Had a little lull over the new year holiday - cold temps, getting sick, holiday obligations - blah! Nice to get back to airplane building for a change. Picking up where I left off, per Vans input about the hinge for the trap door assembly I decided to do the same - leave the rear hinge pin bent to 90 degrees and leave a small amount of excess on the other side of the hinge without bending it or peening it, etc. The idea is that the rear hinge pin will hit up against the rear baffle plate without ever coming out of the hinge, as long as there is a sufficient amount of pin left on the other side to keep from coming out or causing the hinge to hang up.
So I straightened the bent part of the hinge pin a bit more to keep that end from binding against the eyelets of the hinge, and then I made a mark on the other end after setting the bent end along the rear flange of the rib, simulating where it would hit the rear baffle plate:
Then I cut the hinge with the dremel tool cutting wheel and deburred the end on the scotch brite wheel:
The piece of metal sticking up one the left is actually a reinforcement plate that goes on the forward part of the most inboard and outboard ribs. In this case it served quite well as a mock baffle plate so that I could verify the length of the hinge pin was correct.
Next came the cover plate for the open hole also seen in the above pic. Vans says that with the flop tube assembly this hole also needs to be covered with a patch plate so that fuel is only allowed through the trap door location. of course this is NOT in the instructions or the plans, so it begs the question, if someone was building the kit with very little or no outside help, they would never cover up this hole. How would they know f they needed to. Vans once again fails to impress me with its lack of updates to the plans of its older models that are still being built and flown. The hole is about 1.5 inches wide, so I reasoned that a 2 inch square patch plate over this hole with 4 AN426AD3 flush rivets in each corner should doe the job. this allows me to maintain 1.4 inch edge distance at each corner of the patch plate:
I cut the plate from scrap .025 inch thick aluminum sheet and deburred it on the scotchbrite wheel. then marked the location for the plate over the hole in the rib, as well as the location for the 4 rivet holes as shown above.
After drilling the 4 rivet holes in the plate, I had to match drill the holes in the rib. So I used the clamps to secure the plate on the rib and got that all done. then I deburred all the holes:
Now I get to decide which side of the rib to mount the plate. the general idea for this is that you want to put the plate on the side of the rib that might encounter the most force due to the amount of fuel in the bay at any given time. I need to decide this because I am using flush rivets to mount this thing.
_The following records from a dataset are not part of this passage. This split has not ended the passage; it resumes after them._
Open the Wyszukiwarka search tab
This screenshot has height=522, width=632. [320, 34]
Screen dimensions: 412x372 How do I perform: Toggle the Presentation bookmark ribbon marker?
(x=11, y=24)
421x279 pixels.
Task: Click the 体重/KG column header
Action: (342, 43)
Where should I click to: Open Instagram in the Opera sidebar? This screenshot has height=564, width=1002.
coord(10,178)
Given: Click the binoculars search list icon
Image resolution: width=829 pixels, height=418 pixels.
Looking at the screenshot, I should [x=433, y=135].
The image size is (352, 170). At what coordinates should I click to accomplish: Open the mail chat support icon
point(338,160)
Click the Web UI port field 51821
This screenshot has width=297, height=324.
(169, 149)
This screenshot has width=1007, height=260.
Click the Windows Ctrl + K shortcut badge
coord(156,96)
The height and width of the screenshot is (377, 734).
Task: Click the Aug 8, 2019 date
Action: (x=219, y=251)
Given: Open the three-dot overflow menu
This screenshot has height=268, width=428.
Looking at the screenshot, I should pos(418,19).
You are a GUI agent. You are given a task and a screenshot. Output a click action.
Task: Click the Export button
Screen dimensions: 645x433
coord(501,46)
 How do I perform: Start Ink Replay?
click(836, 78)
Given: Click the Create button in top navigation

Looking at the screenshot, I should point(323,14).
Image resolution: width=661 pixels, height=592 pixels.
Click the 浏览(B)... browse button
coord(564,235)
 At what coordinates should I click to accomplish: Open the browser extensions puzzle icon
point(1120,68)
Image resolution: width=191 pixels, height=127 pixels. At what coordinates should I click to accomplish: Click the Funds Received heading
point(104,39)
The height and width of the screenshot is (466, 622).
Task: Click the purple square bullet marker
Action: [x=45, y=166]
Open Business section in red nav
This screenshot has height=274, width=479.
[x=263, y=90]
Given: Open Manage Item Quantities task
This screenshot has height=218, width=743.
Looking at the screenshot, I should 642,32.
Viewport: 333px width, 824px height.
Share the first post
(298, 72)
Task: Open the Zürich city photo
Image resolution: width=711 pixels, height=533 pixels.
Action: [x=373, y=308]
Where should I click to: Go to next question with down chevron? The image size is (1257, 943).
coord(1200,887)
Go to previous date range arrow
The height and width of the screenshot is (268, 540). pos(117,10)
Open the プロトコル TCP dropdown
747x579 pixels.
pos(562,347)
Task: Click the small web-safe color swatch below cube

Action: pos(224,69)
It is not structural so there is no need for AN470 rivets for this, and I am also trying to minimize the amount of space taken up by things other than fuel inside the tank. A rivet seems like a minute detail, but it all adds up in the end - excess sealant, excess hardware, excess rivets, and so on...... It all means less fuel in the the tank.
Since I am using AN426 rivets I will need to dimple the skins, and I have to decide which side of the rib I want to do this.
This past weekend I had my technical counselor Jim Elliot come out again to review my plans for the cutout of the leading edge skin. He was satisfied with my planned approach. So now I am almost ready to remove the LE and make the big cut. In the coming weeks you will finally start to see what I have been planning to do all along. To think of all the research, design work, and safety evaluations I have gone through to make this seemingly rather small mod makes my head hurt. So I'll leave it at that for now.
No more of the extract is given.